→ **Esercizi**
• 1. Rispondi a queste domande sull'articolo sul colonialismo verde:
(a) Di quale organizzazione è direttore esecutivo Yannick Ndoinyo?
(b) Per quale ong lavora l'antropologa Fiore Longo?
(c) Da quale distretto della Tanzania è partito Yannick Ndoinyo?
• 2. Modifica il brano dell'articolo sul colonialismo verde che inizia con "La nuova frontiera" e prosegue fino a "nel suo villaggio?", sostituendo "Roma" con "Milano".
• 3. Riprendi l'articolo sul colonialismo verde dal punto in cui si ferma e proseguilo.
━━━━━ Documento ━━━━━
La nuova frontiera per la conservazione della biodiversità di Europa, Stati Uniti ed Emirati Arabi è l’Africa orientale. Nelle terre dei Masai proliferano progetti di presunto turismo ecosostenibile e programmi di compensazione per le emissioni di carbonio. Tra Tanzania e Kenya, in migliaia sono vittime di violazioni in nome del colonialismo verde, sebbene proprio le aree abitate dai popoli originari risultino tra le meno inquinate del Pianeta. La conferma arriva dall’attivista Masai Yannick Ndoinyo, direttore esecutivo di Test, Traditional Ecosystems Survival Tanzania, e dall’antropologa dell’ong Survival International Fiore Longo. L’ExtraTerrestre li ha incontrati in visita a Roma.

Yannick Ndoinyo, lei ha compiuto un lungo viaggio dal distretto di Loliondo-Ngorongoro, nel nord della Tanzania, per portare la sua testimonianza diretta. Che cosa sta accadendo nel suo villaggio?
━━━━━ Righe di dati ━━━━━
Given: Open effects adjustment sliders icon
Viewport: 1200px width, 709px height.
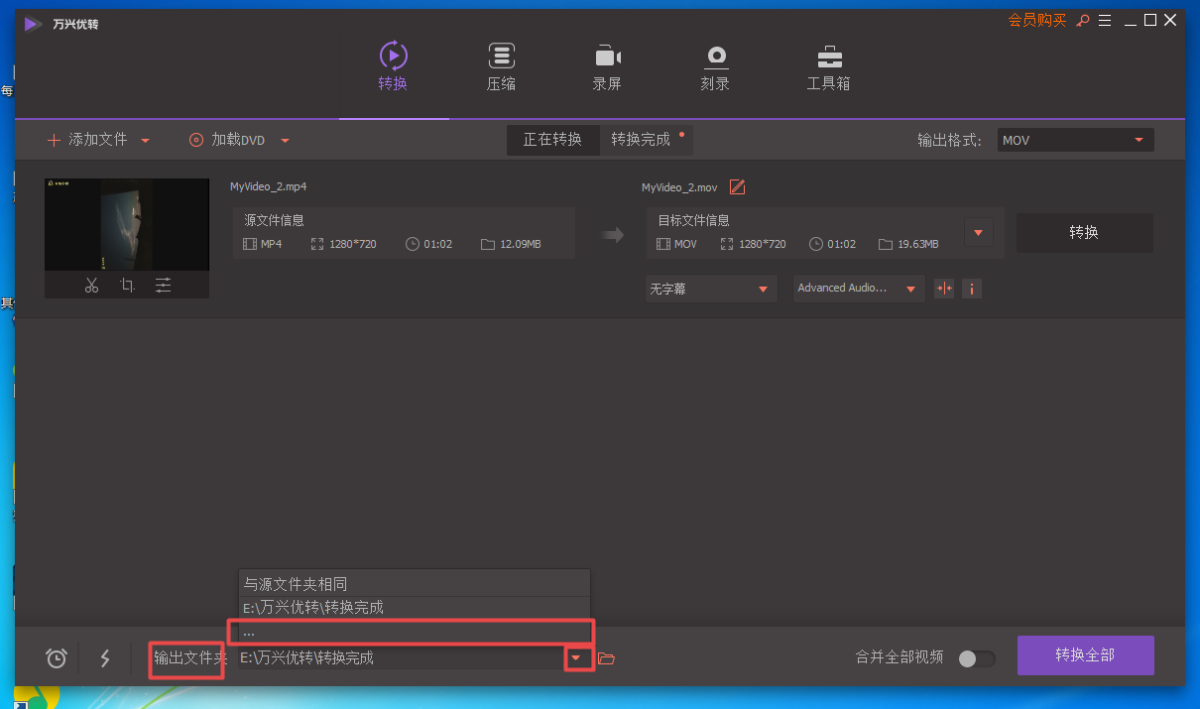Looking at the screenshot, I should pos(163,286).
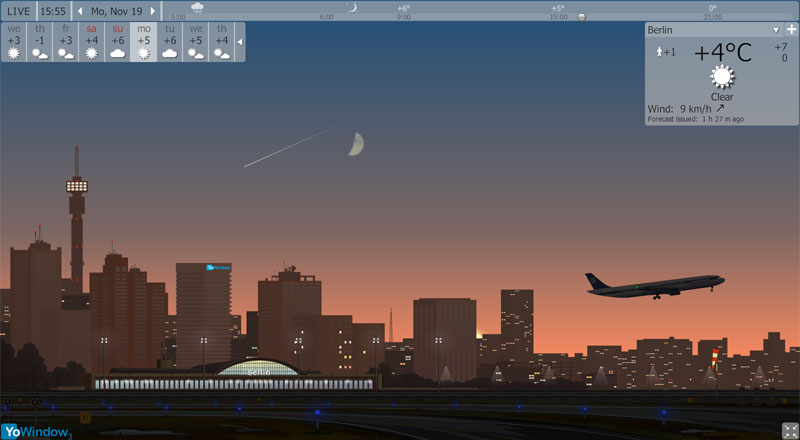
Task: Click the feels-like temperature person icon
Action: [x=660, y=52]
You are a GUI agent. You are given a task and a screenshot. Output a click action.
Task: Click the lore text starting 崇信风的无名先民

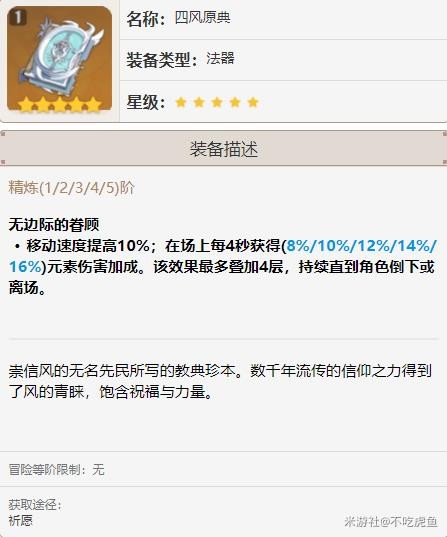click(x=220, y=381)
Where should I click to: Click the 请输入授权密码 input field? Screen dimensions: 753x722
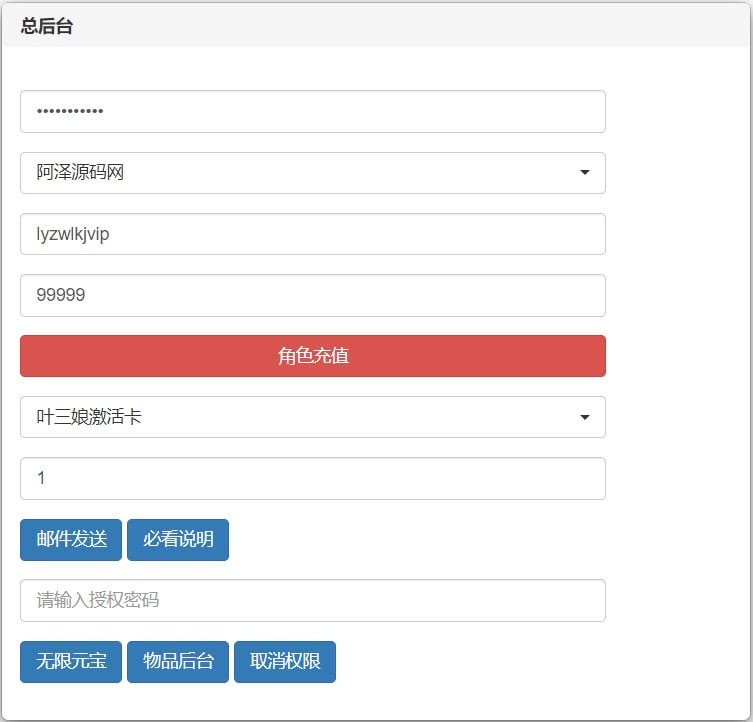point(312,600)
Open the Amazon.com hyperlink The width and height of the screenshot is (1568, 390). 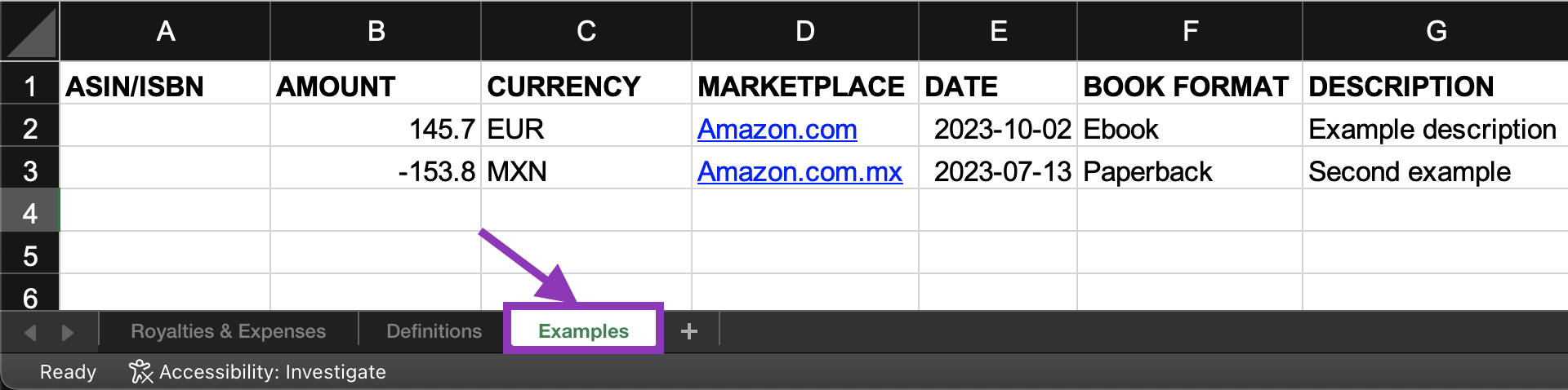point(777,129)
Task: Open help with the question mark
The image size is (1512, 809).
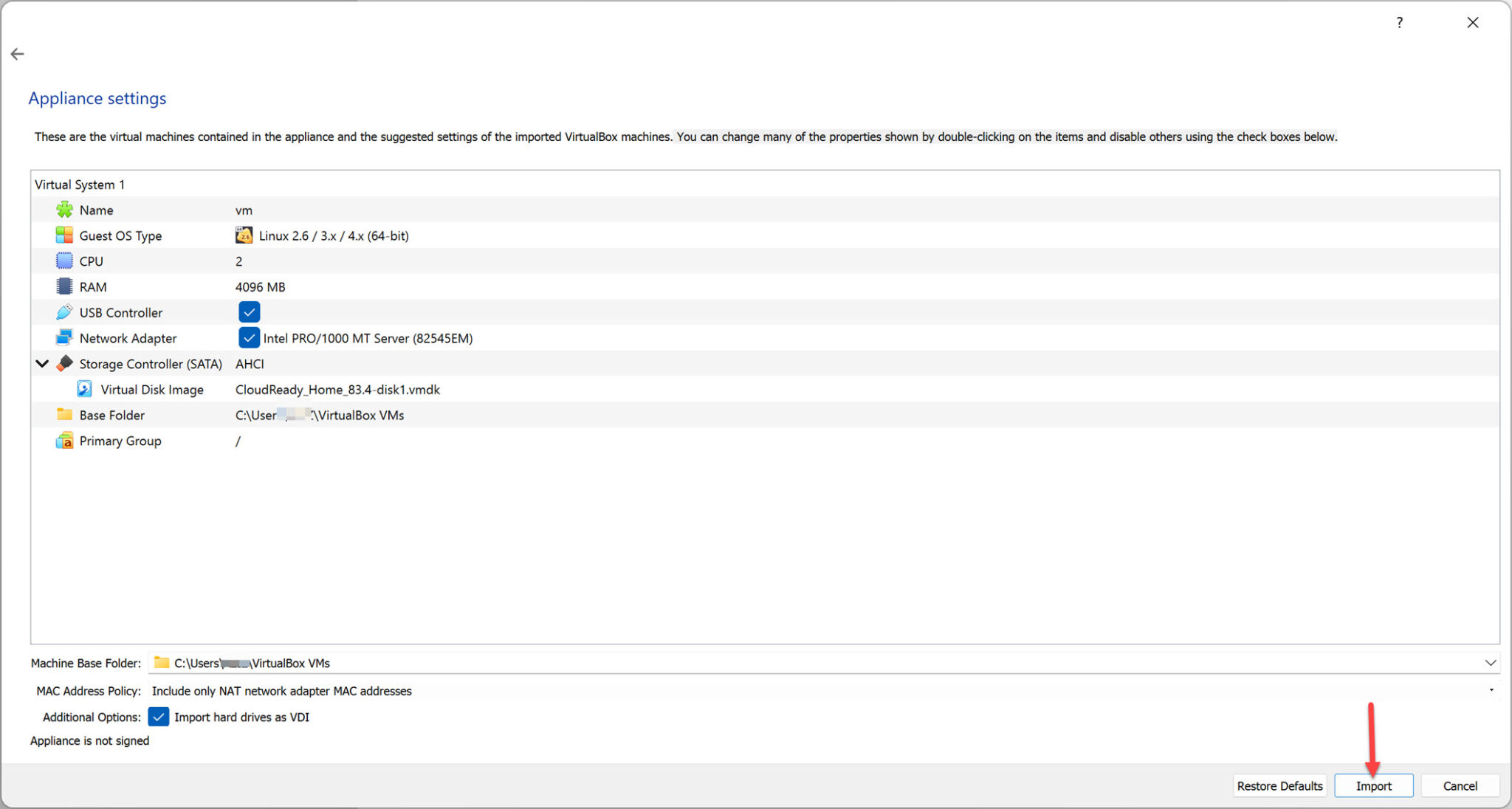Action: tap(1399, 23)
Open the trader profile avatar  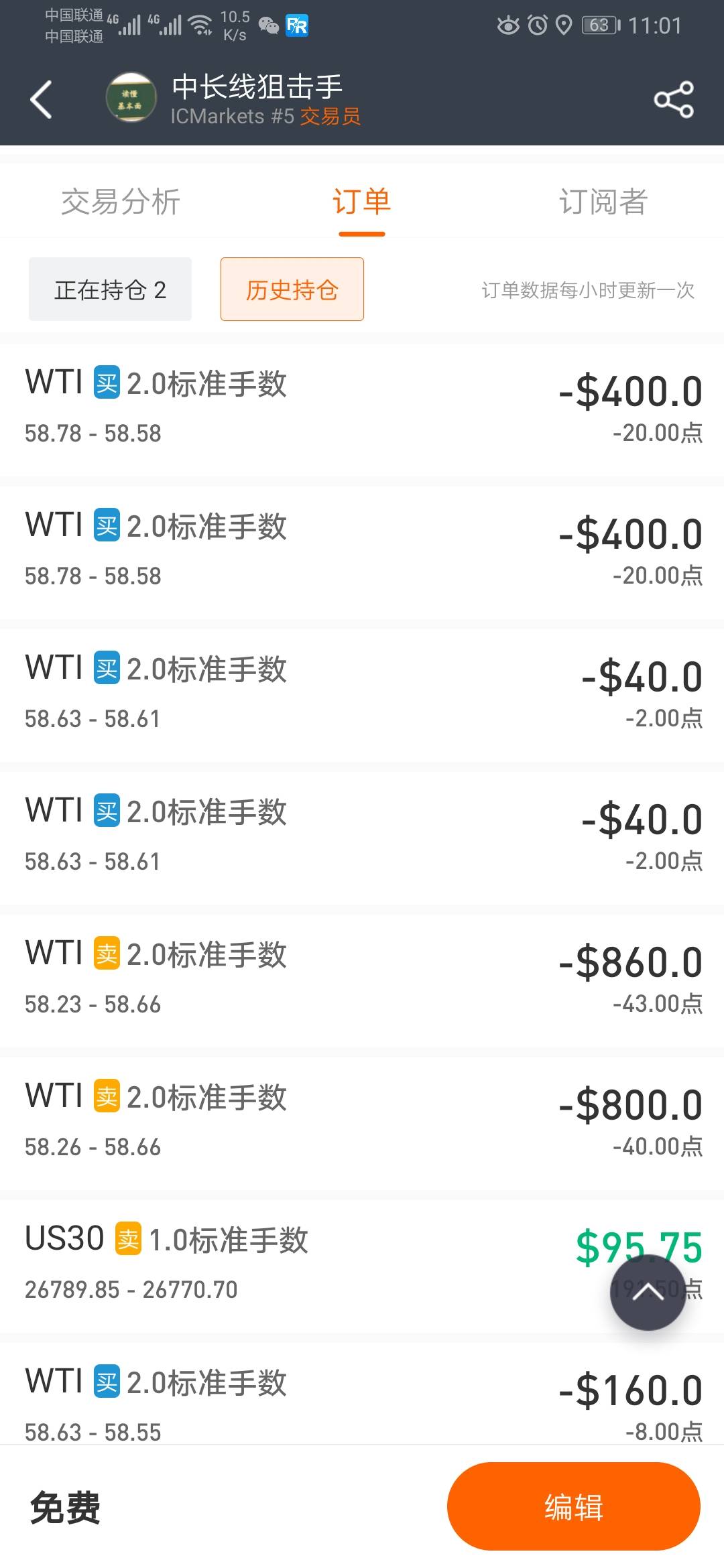131,98
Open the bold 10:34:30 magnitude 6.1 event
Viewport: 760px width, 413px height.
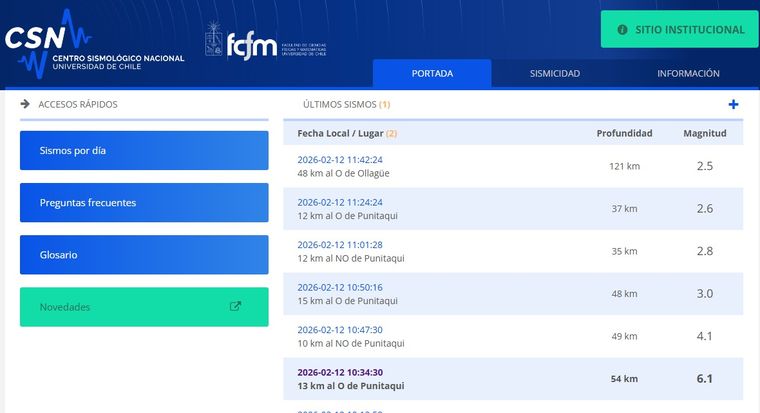pyautogui.click(x=340, y=372)
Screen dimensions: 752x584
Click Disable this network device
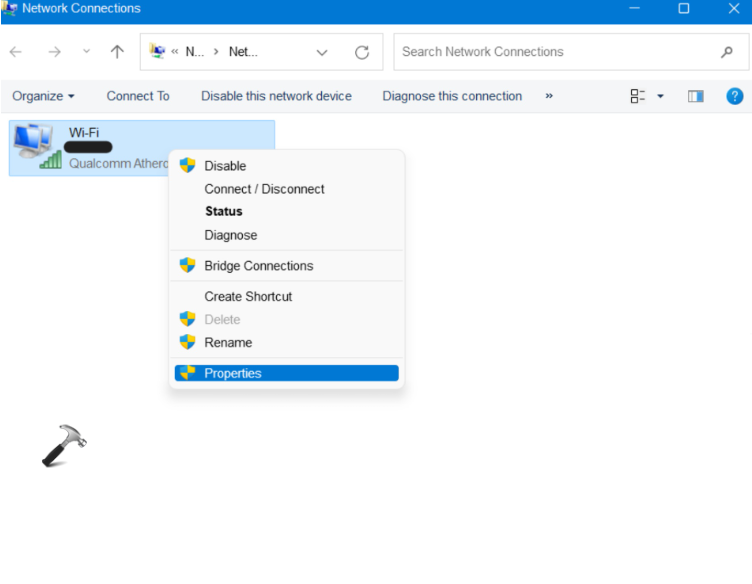coord(276,96)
━━━━━
→ **Soluzioni**
• 1.
(a) Test, Traditional Ecosystems Survival Tanzania.
(b) Survival International.
(c) Dal distretto di Loliondo-Ngorongoro, nel nord della Tanzania.

• 2.
La nuova frontiera per la conservazione della biodiversità di Europa, Stati Uniti ed Emirati Arabi è l’Africa orientale. Nelle terre dei Masai proliferano progetti di presunto turismo ecosostenibile e programmi di compensazione per le emissioni di carbonio. Tra Tanzania e Kenya, in migliaia sono vittime di violazioni in nome del colonialismo verde, sebbene proprio le aree abitate dai popoli originari risultino tra le meno inquinate del Pianeta. La conferma arriva dall’attivista Masai Yannick Ndoinyo, direttore esecutivo di Test, Traditional Ecosystems Survival Tanzania, e dall’antropologa dell’ong Survival International Fiore Longo. L’ExtraTerrestre li ha incontrati in visita a Milano.

Yannick Ndoinyo, lei ha compiuto un lungo viaggio dal distretto di Loliondo-Ngorongoro, nel nord della Tanzania, per portare la sua testimonianza diretta. Che cosa sta accadendo nel suo villaggio?

• 3.
Il problema più grande è il furto di terra nel nome della conservazione. Le autorità e le organizzazioni per la conservazione dicono che è una questione di vita o di morte. Così ci rubano la terra. La usano per la caccia ai trofei, per il turismo fotografico e di lusso da parte di persone estremamente potenti, provenienti dai paesi del Golfo, degli Emirati Arabi. Persone, organizzazioni e governi provenienti dal Nord usano la conservazione per rubare la terra, finendo poi per usarla per il turismo. Che tipo di conservazione è questa? I Masai sono probabilmente le uniche persone a fare conservazione. Essere qui mi dà l’opportunità di spiegare che ne abbiamo abbastanza! Non possono continuare a rubare la terra degli indigeni usando una finta ideologia.

Chi c’è dietro questi presunti progetti di conservazione?

Viene promossa dalle organizzazioni della conservazione e dai governi stranieri. C’è il Wwf ad esempio. C’è la Frankfurt Geological Society (Fzs), un’organizzazione tedesca. È la prima a facilitare questo furto di terra, sin dagli anni ’60: ha preso il Serengeti nel 1969, ha preso Ngorongoro negli anni ’70, ha ripreso Ngorongono nel 2022, ha preso Loliondo nel 2022 e tutto questo continua. Danno la terra alle famiglie reali arabe per la caccia al trofeo a Loliondo, mentre a Ngorongoro usano la terra per costruire alloggi per i turisti che vengono soprattutto dall’Europa, Usa e Canada. Ora stanno promuovendo anche il turismo dall’Asia, da Cina, Giappone e India. I turisti europei non sanno cosa sta accadendo, vengono per fare un safari, vedono gli animali e paesaggi bellissimi, ma non sanno che da questi luoghi le persone vengono sfrattate, perseguitate, minacciate.

Com’è cambiata la vita del suo popolo?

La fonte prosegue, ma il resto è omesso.